Both a-linolenic acid (18:3n-3)1 and linoleic acid (18:2n-6) are now regarded as nutritionally essential fatty acids. However, all the classic symptoms of essential fatty acid deficiency (dermatitis, growth retardation, infertility) can be completely cured by the n-6 fatty acids alone. These symptoms relate to the biological functions of n-6 fatty acids: 18:2n-6 is a structural component in the ceramides of the water barrier of the skin; arachidonic acid (20:4n-6) is a precursor of eicosanoids, which are local hormones that participate in a number of physiological as well as pathophysiological conditions (e.g. parturition initiation, platelet aggregation, renal electrolyte regulation, blastocyte implantation, and activation of immune cells); (3) n-6 fatty acids possibly also play a role as second messengers in the process of signal transduction across cell membranes (e.g. stearoyl-arachidonyl-glycerol, free 20:4n-6, and oxygenated products of 20:4n-6 or 18:2n-6). However, at present it is unclear whether 20:4n-6 as incorporated into phospholipids fulfills a specific function in membranes beyond the precursor role for eicosanoids.

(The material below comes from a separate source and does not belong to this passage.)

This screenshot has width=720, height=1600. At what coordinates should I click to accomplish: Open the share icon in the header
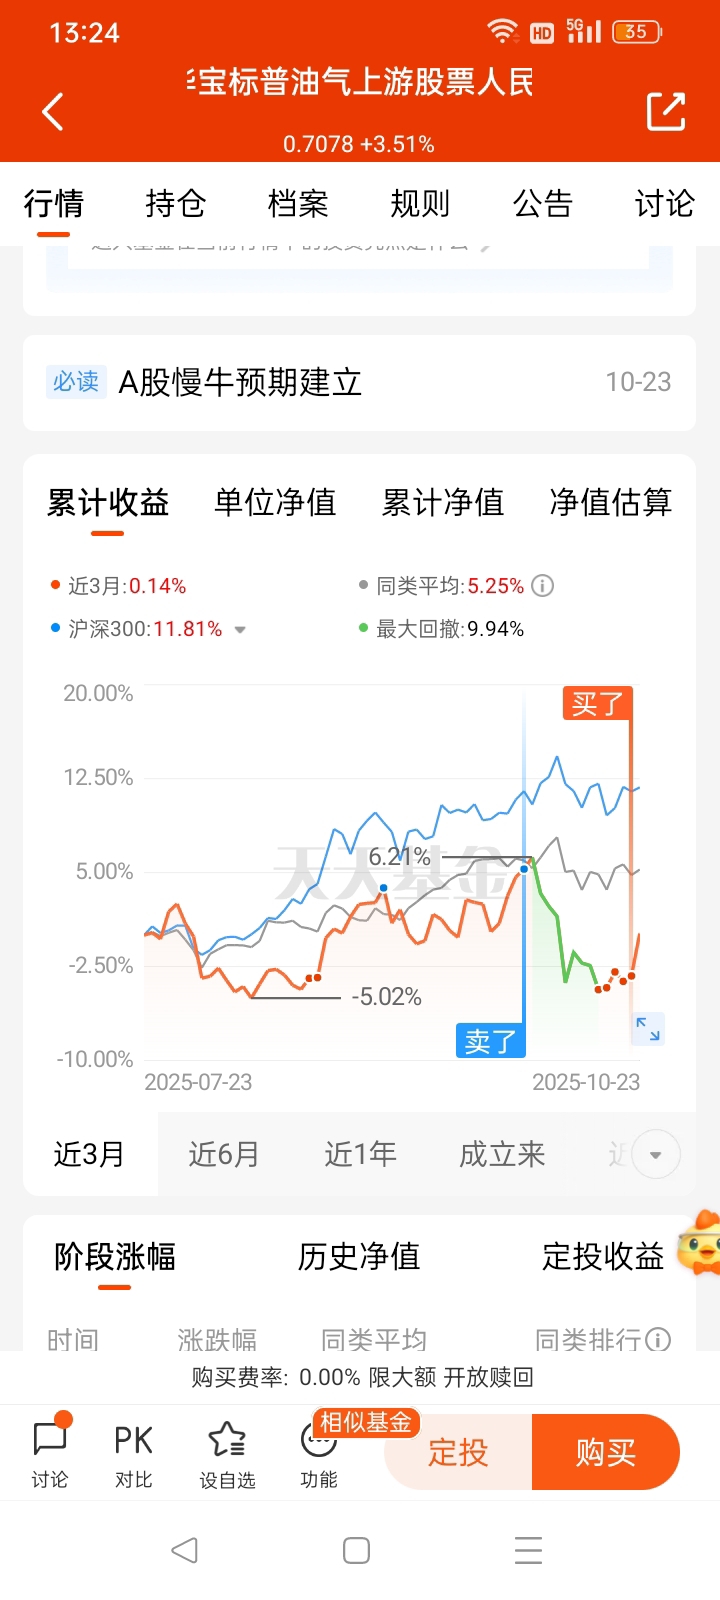point(666,111)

The understanding of the essentiality of the n-3 fatty acids lags behind. The n-3 fatty acids can in part substitute for the n-6 fatty acids ‹ maybe as a sparring effect ‹ in ameliorating some of the essential fatty acid deficiency symptoms (e.g. growth retardation), but are now considered also to have their own distinct role. Like all other fatty acids a major role of dietary n-3 fatty acids in the organism is to provide energy and carbon atoms. Although eicosapentaenoic acid (20:5n-3) can serve as precursors for ``n-3 eicosanoids'', these, in general, have a much lower potency than those derived from 20:4n-6 and are only formed in considerably amounts in tissues at fairly high dietary intakes of 20:5n-3 and docosahexaenoic acid (22:6n-3). Apart from oxidation the sole fate of dietary 18:3n-3 in the body under normal circumstances is to end up as long chain polyunsaturated fatty acids (LCPUFA3), specifically in the form of 22:6n-3, in cellular membranes. Increasing evidence point to a specific role of 22:6n-3 in membrane function, especially in the retina and in neuronal tissues. Thus, it is now generally accepted that n-3 fatty acids are indeed essential in their own nature, but it is currently debated whether dietary 18:3n-3 can fulfill the needs or whether intake of preformed 22:6n-3 is necessary.

In this review we will focus on the metabolism of n-3 fatty acids and attempt to review the current understanding of how the n-3 fatty acid content of neuronal membranes is regulated. Furthermore, we will outline possible mechanisms that may explain how 22:6n-3 can influence the function of neuronal membranes. Finally, we will provide a review on the functional effects of dietary long chain n-3 fatty acids, especially in human infants, and try to understand these results in the context of n-3 fatty acid metabolism.